- [Your instructions]:
Keep to one stretch of the data below, the lines from the one with "This screenshot has width=750, height=382." up to and including the one with "Viewport: 1000px width, 476px height.", and return that stretch exactly.

[Saved entries]
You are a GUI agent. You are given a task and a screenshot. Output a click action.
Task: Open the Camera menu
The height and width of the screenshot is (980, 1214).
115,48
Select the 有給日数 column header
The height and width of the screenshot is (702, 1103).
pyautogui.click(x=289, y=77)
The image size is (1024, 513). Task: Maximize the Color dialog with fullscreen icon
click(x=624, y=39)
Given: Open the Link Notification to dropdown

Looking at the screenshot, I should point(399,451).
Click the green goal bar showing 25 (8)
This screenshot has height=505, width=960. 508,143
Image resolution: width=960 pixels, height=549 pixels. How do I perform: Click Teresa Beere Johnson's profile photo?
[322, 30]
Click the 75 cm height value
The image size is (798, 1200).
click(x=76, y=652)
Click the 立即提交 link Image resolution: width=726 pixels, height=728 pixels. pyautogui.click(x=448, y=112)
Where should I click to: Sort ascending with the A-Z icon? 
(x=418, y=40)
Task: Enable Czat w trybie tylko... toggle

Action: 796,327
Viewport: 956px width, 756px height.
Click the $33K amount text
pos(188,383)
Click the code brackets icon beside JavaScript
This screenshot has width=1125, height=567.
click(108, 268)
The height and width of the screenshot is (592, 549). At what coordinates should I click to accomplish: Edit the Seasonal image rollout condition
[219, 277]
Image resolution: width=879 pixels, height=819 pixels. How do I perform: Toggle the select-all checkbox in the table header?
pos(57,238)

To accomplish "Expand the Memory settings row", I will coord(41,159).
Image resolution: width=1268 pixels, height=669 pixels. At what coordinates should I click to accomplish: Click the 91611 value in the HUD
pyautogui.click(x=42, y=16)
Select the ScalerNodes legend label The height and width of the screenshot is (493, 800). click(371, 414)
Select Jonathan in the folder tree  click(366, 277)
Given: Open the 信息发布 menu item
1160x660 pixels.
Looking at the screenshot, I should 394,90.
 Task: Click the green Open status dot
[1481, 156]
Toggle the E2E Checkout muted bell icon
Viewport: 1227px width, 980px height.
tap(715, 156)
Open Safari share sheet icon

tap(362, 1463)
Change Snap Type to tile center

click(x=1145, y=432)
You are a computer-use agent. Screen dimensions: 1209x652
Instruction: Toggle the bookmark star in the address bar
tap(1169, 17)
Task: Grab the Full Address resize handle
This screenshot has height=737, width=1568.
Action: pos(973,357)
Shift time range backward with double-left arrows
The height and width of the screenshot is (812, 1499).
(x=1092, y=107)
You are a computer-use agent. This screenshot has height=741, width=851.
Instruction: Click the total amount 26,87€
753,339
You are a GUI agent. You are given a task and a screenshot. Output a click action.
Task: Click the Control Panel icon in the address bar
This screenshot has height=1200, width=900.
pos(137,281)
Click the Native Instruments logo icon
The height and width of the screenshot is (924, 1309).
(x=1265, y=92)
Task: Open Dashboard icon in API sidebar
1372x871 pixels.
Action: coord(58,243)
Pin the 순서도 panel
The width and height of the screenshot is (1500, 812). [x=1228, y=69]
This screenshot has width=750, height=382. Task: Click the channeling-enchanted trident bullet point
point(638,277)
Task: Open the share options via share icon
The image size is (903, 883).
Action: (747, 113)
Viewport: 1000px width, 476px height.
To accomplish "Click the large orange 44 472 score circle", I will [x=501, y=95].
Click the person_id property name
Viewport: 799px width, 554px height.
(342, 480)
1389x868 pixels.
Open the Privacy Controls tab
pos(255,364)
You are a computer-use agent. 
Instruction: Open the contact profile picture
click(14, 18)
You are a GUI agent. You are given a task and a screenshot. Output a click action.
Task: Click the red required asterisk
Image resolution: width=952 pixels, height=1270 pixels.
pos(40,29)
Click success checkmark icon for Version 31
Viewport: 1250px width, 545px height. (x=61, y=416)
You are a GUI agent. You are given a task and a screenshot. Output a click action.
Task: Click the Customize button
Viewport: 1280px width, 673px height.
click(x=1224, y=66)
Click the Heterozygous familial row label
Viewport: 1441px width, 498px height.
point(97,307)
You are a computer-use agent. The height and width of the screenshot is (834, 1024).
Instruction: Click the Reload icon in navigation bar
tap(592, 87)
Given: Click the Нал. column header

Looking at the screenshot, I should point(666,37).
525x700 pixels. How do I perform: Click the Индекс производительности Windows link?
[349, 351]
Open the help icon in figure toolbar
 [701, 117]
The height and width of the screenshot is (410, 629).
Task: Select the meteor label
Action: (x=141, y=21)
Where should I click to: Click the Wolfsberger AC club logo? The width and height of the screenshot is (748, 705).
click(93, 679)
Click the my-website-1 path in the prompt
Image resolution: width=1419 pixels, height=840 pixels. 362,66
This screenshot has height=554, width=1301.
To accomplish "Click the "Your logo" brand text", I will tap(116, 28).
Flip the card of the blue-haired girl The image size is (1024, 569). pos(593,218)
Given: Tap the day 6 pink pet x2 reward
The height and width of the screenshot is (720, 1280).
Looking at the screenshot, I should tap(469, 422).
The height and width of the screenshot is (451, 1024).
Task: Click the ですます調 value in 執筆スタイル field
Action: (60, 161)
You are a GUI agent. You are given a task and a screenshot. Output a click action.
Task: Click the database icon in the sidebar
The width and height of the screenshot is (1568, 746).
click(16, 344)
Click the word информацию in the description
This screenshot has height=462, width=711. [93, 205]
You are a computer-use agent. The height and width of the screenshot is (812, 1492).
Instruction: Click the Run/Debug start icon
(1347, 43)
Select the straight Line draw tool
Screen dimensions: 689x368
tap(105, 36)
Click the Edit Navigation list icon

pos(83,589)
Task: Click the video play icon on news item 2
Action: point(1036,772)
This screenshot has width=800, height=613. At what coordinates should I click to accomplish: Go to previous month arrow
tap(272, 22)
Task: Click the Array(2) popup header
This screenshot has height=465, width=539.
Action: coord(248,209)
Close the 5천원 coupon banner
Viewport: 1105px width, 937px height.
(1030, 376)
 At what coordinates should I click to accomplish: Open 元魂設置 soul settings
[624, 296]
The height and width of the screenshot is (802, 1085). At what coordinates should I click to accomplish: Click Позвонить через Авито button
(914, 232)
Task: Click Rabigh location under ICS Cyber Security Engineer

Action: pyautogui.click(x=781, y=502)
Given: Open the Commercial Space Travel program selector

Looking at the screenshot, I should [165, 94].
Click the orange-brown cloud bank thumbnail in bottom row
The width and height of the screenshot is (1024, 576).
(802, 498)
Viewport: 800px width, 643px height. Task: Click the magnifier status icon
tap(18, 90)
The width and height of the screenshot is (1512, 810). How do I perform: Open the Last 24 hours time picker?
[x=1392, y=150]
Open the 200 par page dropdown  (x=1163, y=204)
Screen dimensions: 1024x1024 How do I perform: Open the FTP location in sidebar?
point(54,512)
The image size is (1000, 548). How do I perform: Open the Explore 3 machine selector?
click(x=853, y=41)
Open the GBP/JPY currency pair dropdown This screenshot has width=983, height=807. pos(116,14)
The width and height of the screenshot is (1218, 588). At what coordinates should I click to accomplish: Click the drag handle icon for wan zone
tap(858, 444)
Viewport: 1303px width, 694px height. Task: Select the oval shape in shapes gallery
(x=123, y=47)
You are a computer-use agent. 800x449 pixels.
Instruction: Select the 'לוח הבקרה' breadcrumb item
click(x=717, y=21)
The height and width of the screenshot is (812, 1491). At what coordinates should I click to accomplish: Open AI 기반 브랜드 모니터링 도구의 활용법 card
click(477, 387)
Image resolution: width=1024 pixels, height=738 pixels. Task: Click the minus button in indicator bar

- [Exercise response]:
This screenshot has width=750, height=382. Task: Click the channeling-enchanted trident bullet point
point(638,277)
Task: Open the share options via share icon
The image size is (903, 883).
Action: (747, 113)
Viewport: 1000px width, 476px height.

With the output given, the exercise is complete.